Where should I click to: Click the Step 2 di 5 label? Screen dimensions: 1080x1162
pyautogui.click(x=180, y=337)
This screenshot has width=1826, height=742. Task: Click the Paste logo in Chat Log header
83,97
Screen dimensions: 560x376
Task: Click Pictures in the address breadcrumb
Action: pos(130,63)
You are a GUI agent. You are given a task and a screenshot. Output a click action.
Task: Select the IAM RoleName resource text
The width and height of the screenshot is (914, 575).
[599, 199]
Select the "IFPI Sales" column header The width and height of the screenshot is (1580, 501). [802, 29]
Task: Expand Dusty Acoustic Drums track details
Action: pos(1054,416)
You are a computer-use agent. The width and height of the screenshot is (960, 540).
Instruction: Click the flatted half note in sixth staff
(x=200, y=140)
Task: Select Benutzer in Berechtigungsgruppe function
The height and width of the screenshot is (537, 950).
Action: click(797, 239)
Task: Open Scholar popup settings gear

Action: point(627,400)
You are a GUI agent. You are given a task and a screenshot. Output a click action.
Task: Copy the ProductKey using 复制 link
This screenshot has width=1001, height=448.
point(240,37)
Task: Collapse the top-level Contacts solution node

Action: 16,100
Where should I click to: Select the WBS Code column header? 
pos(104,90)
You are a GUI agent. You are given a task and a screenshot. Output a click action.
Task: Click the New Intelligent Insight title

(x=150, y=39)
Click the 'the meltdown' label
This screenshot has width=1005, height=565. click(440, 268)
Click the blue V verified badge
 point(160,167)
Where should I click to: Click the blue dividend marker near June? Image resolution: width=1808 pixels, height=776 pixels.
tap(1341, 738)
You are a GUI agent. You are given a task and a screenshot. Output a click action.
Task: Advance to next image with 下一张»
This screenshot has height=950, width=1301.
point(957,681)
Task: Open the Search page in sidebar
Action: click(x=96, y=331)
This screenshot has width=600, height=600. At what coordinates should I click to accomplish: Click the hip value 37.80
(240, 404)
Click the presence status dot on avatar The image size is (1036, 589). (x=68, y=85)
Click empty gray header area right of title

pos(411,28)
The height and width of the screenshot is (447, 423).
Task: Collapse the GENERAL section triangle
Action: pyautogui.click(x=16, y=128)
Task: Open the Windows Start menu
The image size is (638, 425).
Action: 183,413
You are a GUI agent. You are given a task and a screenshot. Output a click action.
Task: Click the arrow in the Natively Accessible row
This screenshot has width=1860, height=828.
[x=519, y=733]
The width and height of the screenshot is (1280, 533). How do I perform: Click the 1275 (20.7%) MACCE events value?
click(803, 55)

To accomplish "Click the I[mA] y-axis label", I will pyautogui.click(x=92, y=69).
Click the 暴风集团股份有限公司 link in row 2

WORK ORDER - Copy out every line of the data that includes "link".

SOLUTION TO THIS EXERCISE -
Task: Copy the ProductKey using 复制 link
Click the 暴风集团股份有限公司 link in row 2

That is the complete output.